# Pandas - Data Analysis Library for Python - Part 1 Basics

Original by Wes McKinney 
        
Modified by Clayton Miller (miller.clayton@arch.ethz.ch)

`Pandas` is one of the most important libraries available for data analysts. It is extremely valuable when processing time-series output data

In [None]:
%matplotlib inline

In [None]:
from IPython.core.display import Image
Image(filename='pandaslogo.jpg')

## Pandas video tutorial
Wes McKinney created the Pandas library and this notebook was used in a live tutorial which can be found on youtube:

In [None]:
from IPython.display import YouTubeVideo
YouTubeVideo("w26x-z-BdWQ")

In [None]:
from IPython.core.display import Image
Image(filename='pandasbook.jpg')

The first step in any analysis is to load the necessary libraries -- in this case `pandas` and `numpy`

In [None]:
from pandas import *
import pandas
import numpy as np



# plt.rc('figure', figsize=(10, 6))
# pandas.set_option('notebook_repr_html',False)

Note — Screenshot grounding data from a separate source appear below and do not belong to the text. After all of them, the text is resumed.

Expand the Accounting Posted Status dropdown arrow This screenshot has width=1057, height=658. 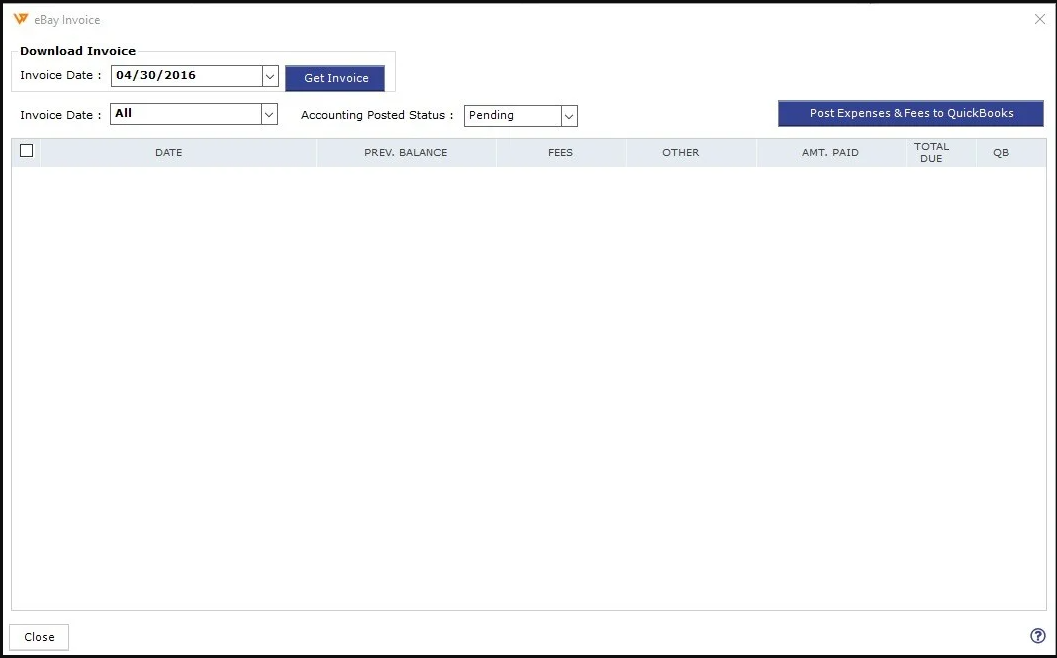point(569,116)
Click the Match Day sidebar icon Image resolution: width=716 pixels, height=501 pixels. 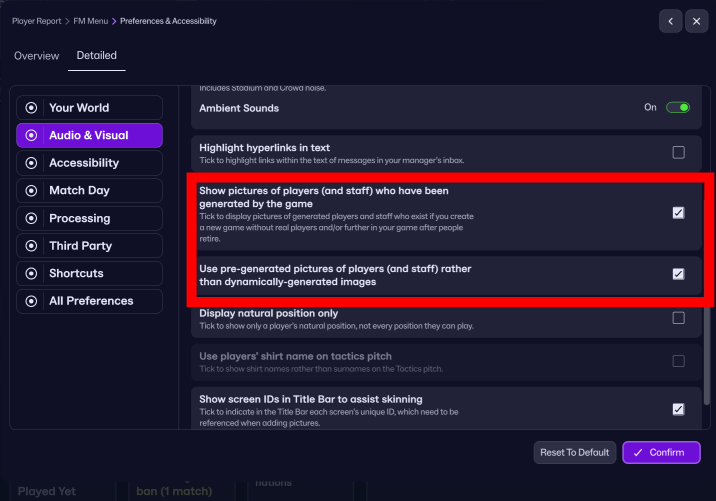point(31,191)
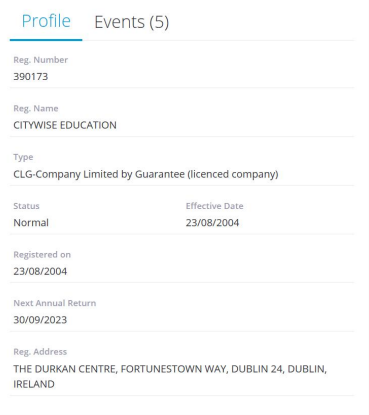The width and height of the screenshot is (369, 415).
Task: Click the Registered on label
Action: [x=42, y=255]
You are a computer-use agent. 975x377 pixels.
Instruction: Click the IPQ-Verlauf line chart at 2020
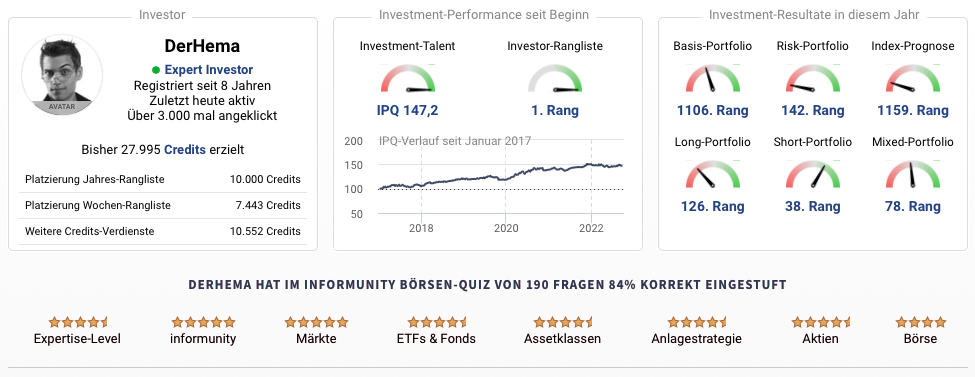[505, 178]
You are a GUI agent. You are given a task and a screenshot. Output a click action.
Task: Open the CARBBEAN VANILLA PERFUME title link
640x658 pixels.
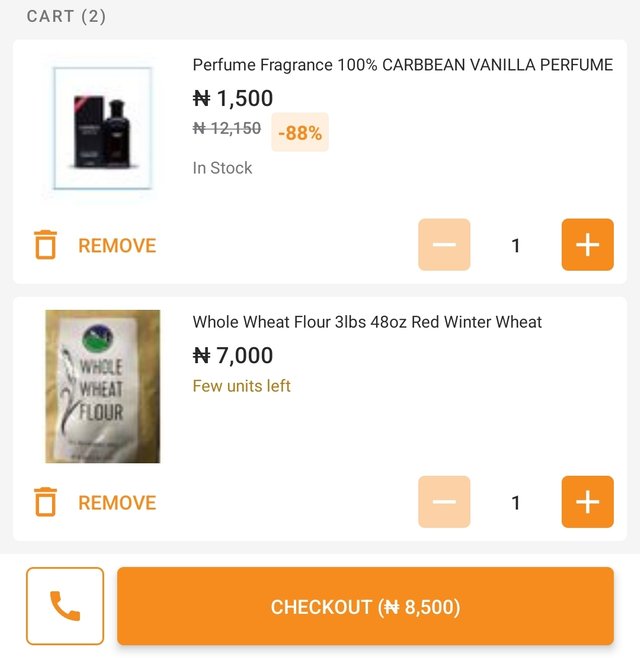click(402, 65)
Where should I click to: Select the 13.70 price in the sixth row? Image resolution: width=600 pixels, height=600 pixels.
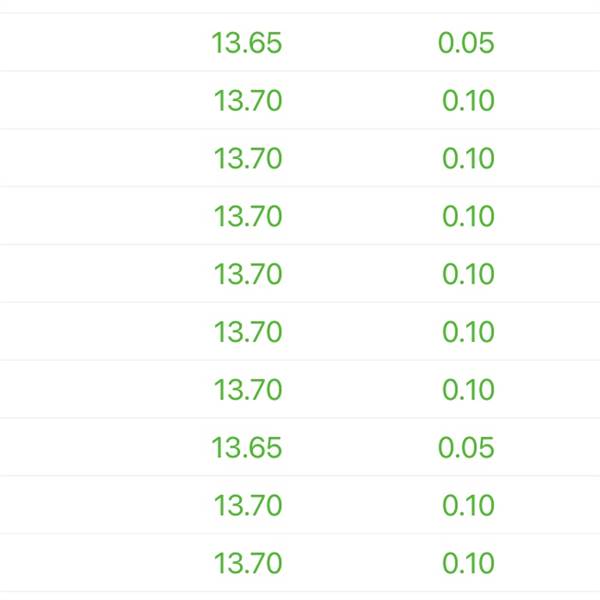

Pandas Series Object: 1 dimensional data container
======

This object is a data container for vectors -- incorporating an index and string search functions

In [None]:
s = Series(np.random.randn(5))
s

In [None]:
labels = ['a', 'b', 'c', 'd', 'e']
s = Series(np.random.randn(5), index = labels)
s

In [None]:
'b' in s

In [None]:
s['b']

In [None]:
s

In [None]:
mapping = s.to_dict()
mapping

In [None]:
s = Series(mapping)
s

In [None]:
s[:3]

In [None]:
s.index

DataFrame: 2D collection of Series
==================================

In [None]:
df = DataFrame({'a': np.random.randn(6),
                'b': ['foo', 'bar'] * 3,
                'c': np.random.randn(6)})
df.info()

In [None]:
df.index

In [None]:
df

In [None]:
df = DataFrame({'a': np.random.randn(6),
                'b': ['foo', 'bar'] * 3,
                'c': np.random.randn(6)},
               index = date_range('1/1/2000', periods=6))
df

In [None]:
df = DataFrame({'a': np.random.randn(6),
                'b': ['foo', 'bar'] * 3,
                'c': np.random.randn(6)},
               columns=['a', 'b', 'c', 'd'])
df

Creation from nested dicts
--------------------------

These arise naturally in Python code

In [None]:
data = {}
for col in ['foo', 'bar', 'baz']:
    for row in ['a', 'b', 'c', 'd']:
        data.setdefault(col, {})[row] = np.random.randn()
data

In [None]:
DataFrame(data)

Data alignment
==============

In [None]:
close_px = read_csv('stock_data.csv', index_col=0, parse_dates=True)

In [None]:
close_px

In [None]:
s1 = close_px['AAPL'][-20:]
s2 = close_px['AAPL'][-25:-10]
s1

In [None]:
s2

In [None]:
s1 + s2

In [None]:
df = close_px.iloc[-10:, :3]
df

In [None]:
b, c  = s1.align(s2, join='inner')
b

In [None]:
c

In [None]:
b, c  = s1.align(s2, join='outer')
b

In [None]:
b, c  = s1.align(s2, join='right')


In [None]:
df = close_px.ix[-10:, ['AAPL', 'IBM', 'MSFT']]
df

In [None]:
df2 = df.ix[::2, ['IBM', 'MSFT']]
df2

In [None]:
df + df2

In [None]:
b, c = df.align(df2, join='inner')

## Truncation - clipping a datetime indexed object

In [None]:
df

In [None]:
df.truncate(before='2011-10-05')

In [None]:
df.truncate(before='2011-10-05',after='2011-10-12')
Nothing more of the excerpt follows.